__WORKING DATA__.
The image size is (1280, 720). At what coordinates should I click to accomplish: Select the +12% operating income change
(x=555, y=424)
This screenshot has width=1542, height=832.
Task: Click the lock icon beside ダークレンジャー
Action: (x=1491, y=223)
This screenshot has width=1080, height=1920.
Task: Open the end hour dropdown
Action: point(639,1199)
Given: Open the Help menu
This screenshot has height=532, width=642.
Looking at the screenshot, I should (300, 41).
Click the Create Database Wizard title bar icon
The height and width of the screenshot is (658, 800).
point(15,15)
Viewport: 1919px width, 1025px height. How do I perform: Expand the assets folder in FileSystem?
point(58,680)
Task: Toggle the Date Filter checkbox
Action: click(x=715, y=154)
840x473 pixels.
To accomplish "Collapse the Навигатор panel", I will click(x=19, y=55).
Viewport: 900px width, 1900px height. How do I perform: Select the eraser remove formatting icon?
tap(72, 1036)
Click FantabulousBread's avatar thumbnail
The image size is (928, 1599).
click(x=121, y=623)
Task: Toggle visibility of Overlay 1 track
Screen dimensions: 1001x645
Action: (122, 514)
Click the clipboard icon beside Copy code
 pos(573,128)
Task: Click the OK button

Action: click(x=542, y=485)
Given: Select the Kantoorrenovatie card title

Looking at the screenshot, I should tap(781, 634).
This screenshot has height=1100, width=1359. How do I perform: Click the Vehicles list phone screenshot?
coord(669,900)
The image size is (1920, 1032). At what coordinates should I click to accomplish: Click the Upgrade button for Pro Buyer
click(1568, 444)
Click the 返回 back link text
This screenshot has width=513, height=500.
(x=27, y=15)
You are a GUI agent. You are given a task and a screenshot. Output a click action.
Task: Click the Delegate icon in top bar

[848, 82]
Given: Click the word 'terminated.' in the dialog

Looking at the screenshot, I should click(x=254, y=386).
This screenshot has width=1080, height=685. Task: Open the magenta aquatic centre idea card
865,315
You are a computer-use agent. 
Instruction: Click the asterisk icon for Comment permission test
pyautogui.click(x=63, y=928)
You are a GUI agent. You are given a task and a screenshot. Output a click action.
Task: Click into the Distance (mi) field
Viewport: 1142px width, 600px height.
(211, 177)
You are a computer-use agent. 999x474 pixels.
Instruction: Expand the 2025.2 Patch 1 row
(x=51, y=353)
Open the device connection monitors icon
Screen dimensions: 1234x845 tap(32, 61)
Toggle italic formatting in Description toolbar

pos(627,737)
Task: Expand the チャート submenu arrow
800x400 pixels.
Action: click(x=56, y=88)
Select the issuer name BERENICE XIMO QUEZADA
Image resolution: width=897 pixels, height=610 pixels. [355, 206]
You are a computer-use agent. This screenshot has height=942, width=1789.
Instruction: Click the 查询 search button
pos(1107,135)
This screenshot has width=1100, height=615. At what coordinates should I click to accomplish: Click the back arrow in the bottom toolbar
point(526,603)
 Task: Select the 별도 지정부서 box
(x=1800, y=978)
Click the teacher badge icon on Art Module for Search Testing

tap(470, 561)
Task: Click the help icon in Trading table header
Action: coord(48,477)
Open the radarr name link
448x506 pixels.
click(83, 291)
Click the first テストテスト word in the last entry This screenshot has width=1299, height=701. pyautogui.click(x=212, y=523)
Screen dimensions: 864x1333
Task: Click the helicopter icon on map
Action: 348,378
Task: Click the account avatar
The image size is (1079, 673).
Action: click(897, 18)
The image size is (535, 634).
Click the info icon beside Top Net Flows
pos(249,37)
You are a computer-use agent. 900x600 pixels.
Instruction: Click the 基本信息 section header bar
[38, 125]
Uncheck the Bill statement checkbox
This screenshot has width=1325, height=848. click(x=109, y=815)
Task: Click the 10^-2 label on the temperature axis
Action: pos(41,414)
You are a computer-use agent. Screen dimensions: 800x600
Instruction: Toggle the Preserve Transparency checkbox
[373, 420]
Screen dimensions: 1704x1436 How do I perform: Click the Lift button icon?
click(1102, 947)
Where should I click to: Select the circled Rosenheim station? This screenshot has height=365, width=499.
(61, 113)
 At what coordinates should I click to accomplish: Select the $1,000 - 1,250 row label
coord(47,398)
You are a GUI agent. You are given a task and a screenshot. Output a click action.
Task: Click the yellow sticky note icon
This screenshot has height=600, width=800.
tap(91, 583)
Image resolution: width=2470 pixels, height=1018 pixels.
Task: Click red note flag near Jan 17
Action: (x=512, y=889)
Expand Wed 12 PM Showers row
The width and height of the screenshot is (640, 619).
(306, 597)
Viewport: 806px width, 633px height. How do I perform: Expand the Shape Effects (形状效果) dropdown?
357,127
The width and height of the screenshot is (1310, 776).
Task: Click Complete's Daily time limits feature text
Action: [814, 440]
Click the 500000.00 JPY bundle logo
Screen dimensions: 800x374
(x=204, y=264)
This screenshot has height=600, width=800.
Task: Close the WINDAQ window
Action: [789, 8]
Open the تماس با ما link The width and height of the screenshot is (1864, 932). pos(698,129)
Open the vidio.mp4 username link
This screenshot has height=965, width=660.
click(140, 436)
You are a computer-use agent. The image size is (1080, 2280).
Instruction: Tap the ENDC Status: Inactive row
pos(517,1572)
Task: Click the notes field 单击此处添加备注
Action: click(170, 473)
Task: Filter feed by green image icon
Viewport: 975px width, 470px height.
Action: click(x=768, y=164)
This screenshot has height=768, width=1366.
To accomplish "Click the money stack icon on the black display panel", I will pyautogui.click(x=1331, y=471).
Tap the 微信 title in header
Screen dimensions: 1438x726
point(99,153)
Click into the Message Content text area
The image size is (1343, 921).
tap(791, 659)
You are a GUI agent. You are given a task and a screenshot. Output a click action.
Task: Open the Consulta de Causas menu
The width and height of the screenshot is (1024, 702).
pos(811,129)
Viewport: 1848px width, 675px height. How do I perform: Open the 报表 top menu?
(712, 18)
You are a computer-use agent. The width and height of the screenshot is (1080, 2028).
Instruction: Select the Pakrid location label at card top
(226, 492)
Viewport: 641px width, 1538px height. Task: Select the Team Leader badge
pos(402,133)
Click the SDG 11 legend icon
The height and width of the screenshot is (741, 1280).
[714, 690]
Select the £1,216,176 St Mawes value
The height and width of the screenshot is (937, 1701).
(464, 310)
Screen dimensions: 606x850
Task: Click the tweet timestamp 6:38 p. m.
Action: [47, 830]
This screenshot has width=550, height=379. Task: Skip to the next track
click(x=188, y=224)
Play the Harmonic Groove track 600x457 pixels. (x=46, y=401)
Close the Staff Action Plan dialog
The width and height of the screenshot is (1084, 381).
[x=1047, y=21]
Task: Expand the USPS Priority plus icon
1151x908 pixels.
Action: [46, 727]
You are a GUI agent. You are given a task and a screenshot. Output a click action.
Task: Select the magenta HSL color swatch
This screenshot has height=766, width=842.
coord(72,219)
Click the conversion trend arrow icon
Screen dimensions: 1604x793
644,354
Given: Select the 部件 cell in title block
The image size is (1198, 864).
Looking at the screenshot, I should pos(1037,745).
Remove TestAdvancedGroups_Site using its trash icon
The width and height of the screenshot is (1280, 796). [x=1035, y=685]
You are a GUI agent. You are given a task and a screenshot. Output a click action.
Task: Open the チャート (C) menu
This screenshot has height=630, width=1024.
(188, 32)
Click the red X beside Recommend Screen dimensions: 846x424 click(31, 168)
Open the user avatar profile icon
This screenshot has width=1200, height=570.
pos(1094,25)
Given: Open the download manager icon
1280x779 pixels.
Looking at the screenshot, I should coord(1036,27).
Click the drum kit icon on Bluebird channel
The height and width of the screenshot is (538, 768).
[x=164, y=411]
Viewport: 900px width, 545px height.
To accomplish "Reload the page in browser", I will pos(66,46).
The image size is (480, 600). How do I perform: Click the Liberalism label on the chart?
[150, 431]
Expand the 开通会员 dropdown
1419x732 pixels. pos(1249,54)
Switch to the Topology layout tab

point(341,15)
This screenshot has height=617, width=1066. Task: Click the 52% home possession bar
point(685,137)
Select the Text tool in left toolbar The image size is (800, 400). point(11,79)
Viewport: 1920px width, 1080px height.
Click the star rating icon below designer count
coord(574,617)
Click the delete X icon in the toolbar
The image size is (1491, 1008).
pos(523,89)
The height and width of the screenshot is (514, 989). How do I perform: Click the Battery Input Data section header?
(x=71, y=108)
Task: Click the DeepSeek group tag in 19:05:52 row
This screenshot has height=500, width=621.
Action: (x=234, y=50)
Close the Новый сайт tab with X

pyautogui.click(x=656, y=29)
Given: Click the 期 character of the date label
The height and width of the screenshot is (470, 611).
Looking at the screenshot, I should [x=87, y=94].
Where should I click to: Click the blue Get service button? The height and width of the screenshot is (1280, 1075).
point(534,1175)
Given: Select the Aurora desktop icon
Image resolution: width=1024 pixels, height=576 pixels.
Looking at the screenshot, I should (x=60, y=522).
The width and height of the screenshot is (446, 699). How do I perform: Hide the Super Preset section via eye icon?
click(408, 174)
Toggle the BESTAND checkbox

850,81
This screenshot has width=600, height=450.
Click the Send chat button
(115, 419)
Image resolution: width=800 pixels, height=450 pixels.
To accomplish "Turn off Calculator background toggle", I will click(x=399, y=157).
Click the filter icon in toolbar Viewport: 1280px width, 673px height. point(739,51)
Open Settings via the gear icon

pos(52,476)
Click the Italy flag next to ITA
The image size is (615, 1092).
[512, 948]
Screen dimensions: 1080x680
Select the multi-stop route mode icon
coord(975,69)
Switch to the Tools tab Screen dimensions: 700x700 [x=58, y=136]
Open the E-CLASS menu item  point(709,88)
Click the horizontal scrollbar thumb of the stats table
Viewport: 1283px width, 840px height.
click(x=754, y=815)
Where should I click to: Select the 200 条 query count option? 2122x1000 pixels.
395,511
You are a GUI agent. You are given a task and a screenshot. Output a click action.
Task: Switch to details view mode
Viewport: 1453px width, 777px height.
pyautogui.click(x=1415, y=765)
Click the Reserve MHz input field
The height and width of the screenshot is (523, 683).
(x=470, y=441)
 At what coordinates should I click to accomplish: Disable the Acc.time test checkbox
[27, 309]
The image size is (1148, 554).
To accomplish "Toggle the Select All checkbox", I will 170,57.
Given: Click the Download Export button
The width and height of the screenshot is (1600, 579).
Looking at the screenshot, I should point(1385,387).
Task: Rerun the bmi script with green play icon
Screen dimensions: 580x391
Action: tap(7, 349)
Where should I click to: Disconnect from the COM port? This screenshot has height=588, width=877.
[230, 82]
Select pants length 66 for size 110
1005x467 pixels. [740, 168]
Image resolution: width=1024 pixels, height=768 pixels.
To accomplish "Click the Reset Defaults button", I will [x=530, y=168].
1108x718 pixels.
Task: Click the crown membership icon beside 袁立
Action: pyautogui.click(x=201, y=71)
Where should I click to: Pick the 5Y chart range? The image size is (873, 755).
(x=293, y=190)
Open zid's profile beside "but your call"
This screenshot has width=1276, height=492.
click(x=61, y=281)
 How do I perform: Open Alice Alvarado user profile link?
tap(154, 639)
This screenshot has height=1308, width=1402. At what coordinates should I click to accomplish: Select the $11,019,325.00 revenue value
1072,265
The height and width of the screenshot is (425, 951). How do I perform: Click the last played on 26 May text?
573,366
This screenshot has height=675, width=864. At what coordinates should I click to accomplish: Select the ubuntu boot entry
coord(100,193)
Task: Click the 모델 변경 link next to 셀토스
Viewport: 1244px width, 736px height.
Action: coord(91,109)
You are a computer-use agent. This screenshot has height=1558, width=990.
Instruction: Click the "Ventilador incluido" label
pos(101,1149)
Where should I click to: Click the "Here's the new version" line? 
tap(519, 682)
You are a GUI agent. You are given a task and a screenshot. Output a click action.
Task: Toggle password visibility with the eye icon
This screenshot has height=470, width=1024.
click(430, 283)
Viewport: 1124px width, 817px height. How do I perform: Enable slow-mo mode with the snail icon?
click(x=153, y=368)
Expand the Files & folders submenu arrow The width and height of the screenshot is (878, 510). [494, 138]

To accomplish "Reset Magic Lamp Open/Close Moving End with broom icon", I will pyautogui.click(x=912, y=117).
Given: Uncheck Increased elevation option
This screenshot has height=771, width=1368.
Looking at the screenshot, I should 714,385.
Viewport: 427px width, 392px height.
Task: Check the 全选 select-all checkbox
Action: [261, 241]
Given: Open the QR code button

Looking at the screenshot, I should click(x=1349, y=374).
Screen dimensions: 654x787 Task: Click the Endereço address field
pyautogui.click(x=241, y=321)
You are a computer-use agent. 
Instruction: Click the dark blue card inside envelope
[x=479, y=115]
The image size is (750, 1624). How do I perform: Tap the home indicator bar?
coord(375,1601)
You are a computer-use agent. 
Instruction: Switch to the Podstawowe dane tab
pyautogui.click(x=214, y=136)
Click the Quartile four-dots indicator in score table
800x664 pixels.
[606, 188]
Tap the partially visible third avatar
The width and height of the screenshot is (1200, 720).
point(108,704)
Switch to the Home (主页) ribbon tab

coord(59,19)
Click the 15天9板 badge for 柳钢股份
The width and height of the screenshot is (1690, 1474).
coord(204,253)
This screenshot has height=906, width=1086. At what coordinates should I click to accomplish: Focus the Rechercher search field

__WHAT YOU ARE ASKED TO DO__. Would you print exactly and only the lines of the material above that run from the line with "Task: Toggle password" through the line with "Given: Uncheck Increased elevation option", both included?

__EXERCISE SOLUTION__.
Task: Toggle password visibility with the eye icon
This screenshot has height=470, width=1024.
click(430, 283)
Viewport: 1124px width, 817px height. How do I perform: Enable slow-mo mode with the snail icon?
click(x=153, y=368)
Expand the Files & folders submenu arrow The width and height of the screenshot is (878, 510). [494, 138]

To accomplish "Reset Magic Lamp Open/Close Moving End with broom icon", I will pyautogui.click(x=912, y=117).
Given: Uncheck Increased elevation option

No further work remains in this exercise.